Natural killer cells cooperate with neutrophils to suppress pathological angiogenesis in neovascular age-related macular degeneration [scRNA-seq]

Neovascular age-related macular degeneration (nvAMD) is the leading cause of blindness in the elderly population associated with focal inflammation, however, understanding of the precise immune components governing this process is still limited. Here, we identified natural killer (NK) cells as a prominent lymphocyte population infiltrating the perivascular space of choroidal neovascularization (CNV) lesions. O-link analysis and single-cell RNA sequencing approaches identified CCR5-expressing NK cells is essential for further NK cell recruitment and extravasation in CNV site. NK cells suppress pathological angiogenesis via through clearance of senescent vasculatures, a process that requires neutrophil extracellular traps (NETs). Mechanistically, the release of NETs results from NKG2D-dependent NK cell activation and production of IFN-? at CNV lesions. Notably , age is the strongest risk factor for AMD to an aged immune system; our human and mouse data showed that aged NK cells exhibited compromised protective effects. Additionally, expansion of NK cells by IL-2 complex improved CNV formation.
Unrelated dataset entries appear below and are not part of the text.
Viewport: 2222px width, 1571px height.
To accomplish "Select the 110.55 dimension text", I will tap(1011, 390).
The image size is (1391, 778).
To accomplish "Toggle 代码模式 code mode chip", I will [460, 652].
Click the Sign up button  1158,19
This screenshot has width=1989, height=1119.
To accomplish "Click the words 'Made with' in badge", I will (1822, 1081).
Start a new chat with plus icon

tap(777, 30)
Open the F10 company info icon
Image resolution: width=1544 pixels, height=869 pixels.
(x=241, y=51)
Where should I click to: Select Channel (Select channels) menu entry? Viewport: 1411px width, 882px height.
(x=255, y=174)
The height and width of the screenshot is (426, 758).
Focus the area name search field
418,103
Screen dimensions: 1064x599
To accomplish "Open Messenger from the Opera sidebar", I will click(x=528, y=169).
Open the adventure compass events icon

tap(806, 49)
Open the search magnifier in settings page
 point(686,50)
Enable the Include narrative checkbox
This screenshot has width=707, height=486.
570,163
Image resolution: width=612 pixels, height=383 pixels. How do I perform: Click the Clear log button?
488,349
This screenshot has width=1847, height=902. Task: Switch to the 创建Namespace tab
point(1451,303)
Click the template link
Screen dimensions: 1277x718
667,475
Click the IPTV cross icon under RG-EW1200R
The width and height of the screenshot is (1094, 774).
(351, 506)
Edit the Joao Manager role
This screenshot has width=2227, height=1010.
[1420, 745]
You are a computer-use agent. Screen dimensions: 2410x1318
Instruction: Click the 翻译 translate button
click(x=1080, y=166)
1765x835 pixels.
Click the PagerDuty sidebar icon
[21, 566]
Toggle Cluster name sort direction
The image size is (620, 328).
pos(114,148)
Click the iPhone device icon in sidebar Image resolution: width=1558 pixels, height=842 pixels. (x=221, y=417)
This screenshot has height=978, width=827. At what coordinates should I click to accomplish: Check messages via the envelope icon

Collectively, our results revealed a previously unrecognized role of NK cells in suppressing nvAMD progression, suggesting these cells as a potential target for future immune therapies for patients with nvAMD. Overall design: To gain insight into the infiltration of different immune cells, features of NK cells and cell-cell interaction between NK cells and neutrophils, we included adult mice and aged mice 3 days after laser burn or without CNV modeling for single-cell RNA sequencing.